#### DOCUMENT EXCERPT:

# # # # # # #

In my last blog, the last of the year 2024, I wrote of my decision to call a halt to my travels to China. In many ways this represented a momentous step, because it brought with it the recognition of an ending, with an acceptance that I felt that I was now physically too frail to travel, even though, as my children insist, luckily I am apparently not yet too frail of mind. In fact quite the reverse. My mind seems to be more active than ever, ferreting away at new thoughts as it always has done.
And the new thought with which I woke at three this morning with it fully-formed is that it was time that I wrote about the importance of acknowledging that the five element legacy I inherited from my apprenticeship with JR Worsley was to be seen as forming part, not of a fixed, immutable tradition, to be adhered to in every one of its aspects, but of a living, evolving tradition of which each five element acupuncturist forms part and to which each contributes in their own way. The five-element tree has a large trunk with its roots embedded deep in the Chinese past, and with branches spreading over generations of acupuncturists in the millennia since then. Each of us current five element acupuncturists is then a bud on one of these branches.
This is therefore a living and hence evolving tradition. And no tradition, whether in the world of healing or elsewhere, can survive unless it has fresh life breathed into it. During my own training I was myself witness to how the tradition I was inheriting from JR Worsley was in the process of changing, with two very clear examples of this taking place before my eyes during my training.
The first example occurred during my final undergraduate year when we started treating our own patients under supervision. My patient, who my supervisor confirmed was a Fire patient (Outer Fire, V/VI), had the following pulse picture: weak Fire V/VI pulses, stronger Wood VII/VIII pulses, weak Metal pulses IX/X, stronger Earth pulses XI/XII. I was told to tonify both Earth and Metal, using the following points (VI3, V9 and X11, IX3) in the same treatment. There was no discussion at all about whether I should only be treating Fire. In other words, it was then accepted practice in JR’s college that we should take from whatever element was stronger to treat the weaker element, rather than only treating the dominant element, in this case Fire.

# # # # # # #

#### DATA BELOW:
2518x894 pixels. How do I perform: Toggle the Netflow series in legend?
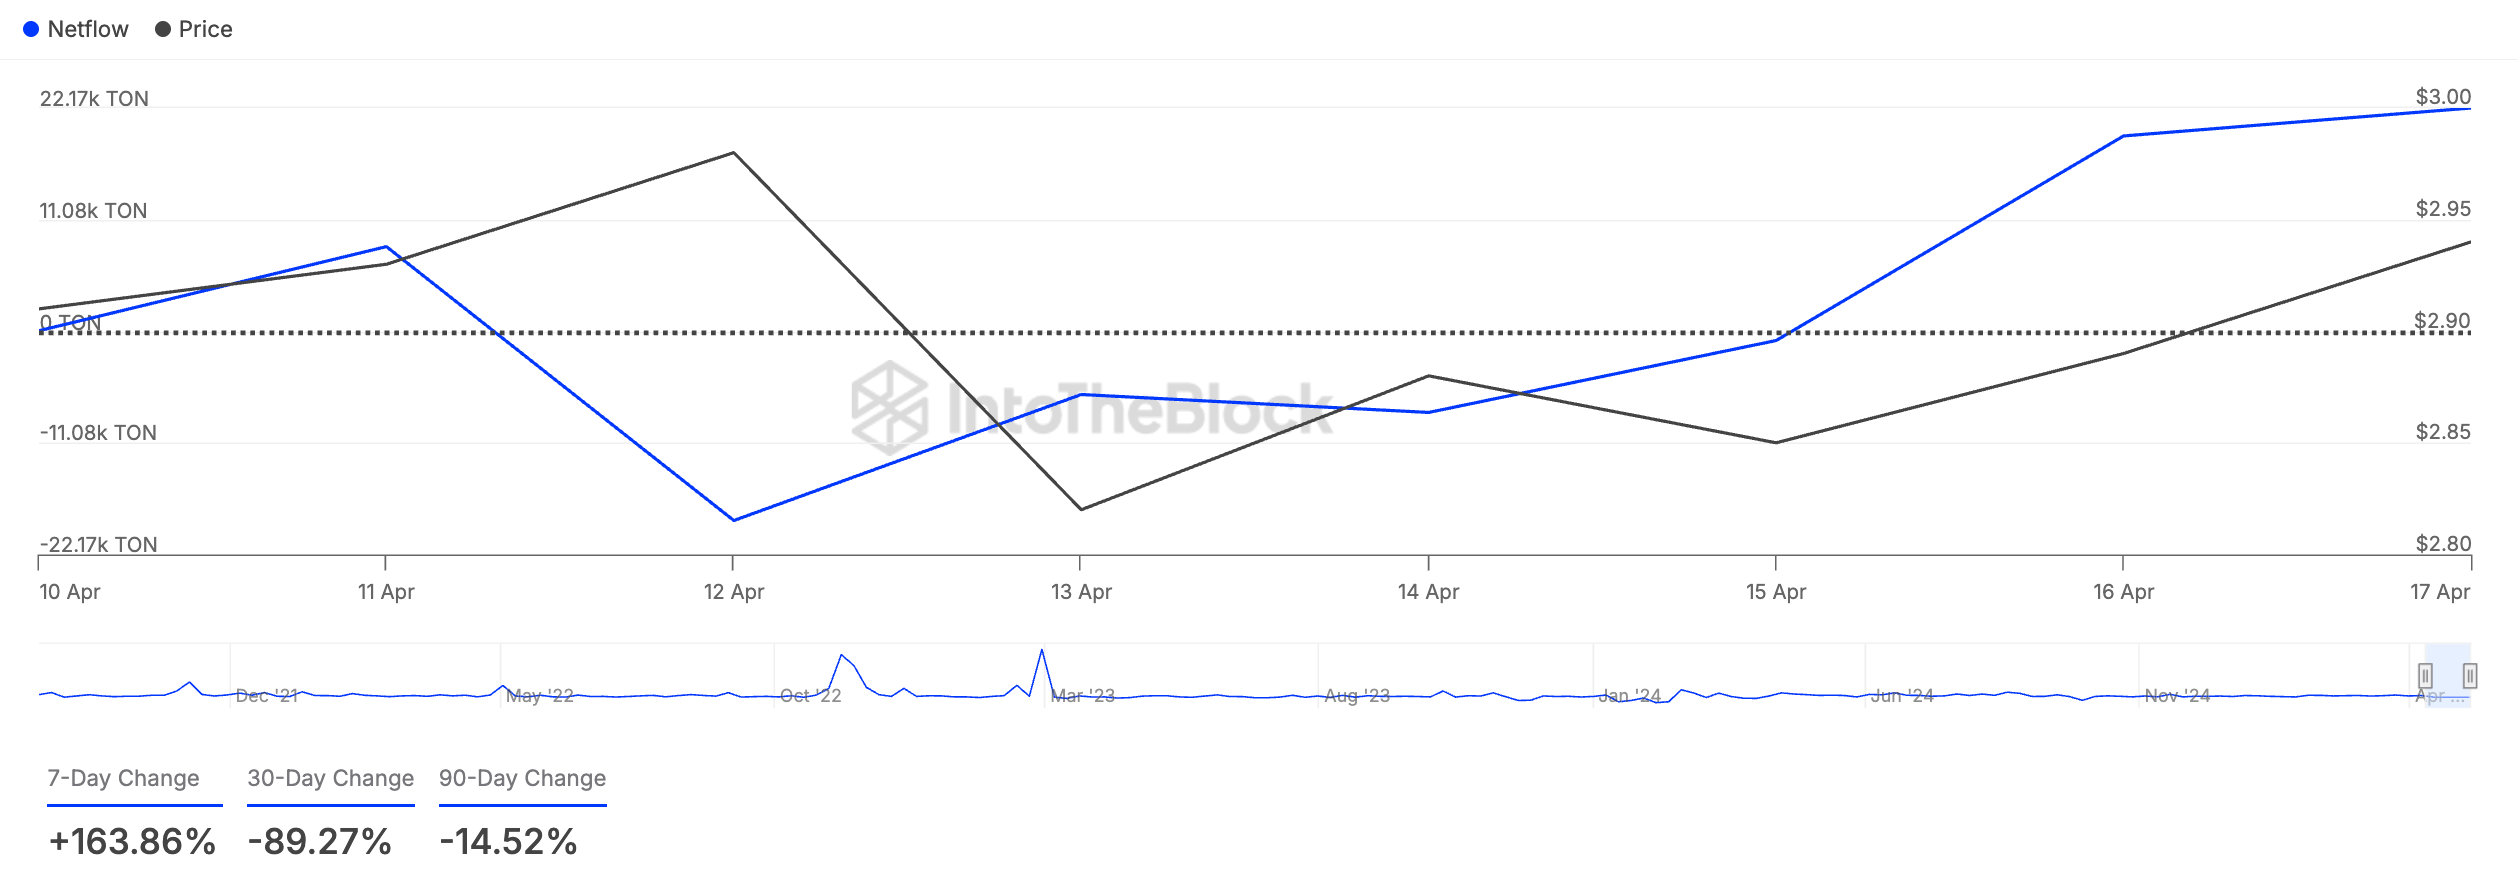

# # # # # # #

#### PROBLEM DESCRIPTION:
Answer these questions from the blog excerpt on five element acupuncture.
(a) What did the writer decide to stop?
(b) Who did the writer serve an apprenticeship with?
(c) Which two elements was the writer told to tonify in the patient's treatment?
The data is not needed for what follows.

#### SOLUTION FOR THIS TASK:
(a) The writer's travels to China.
(b) JR Worsley.
(c) Earth and Metal.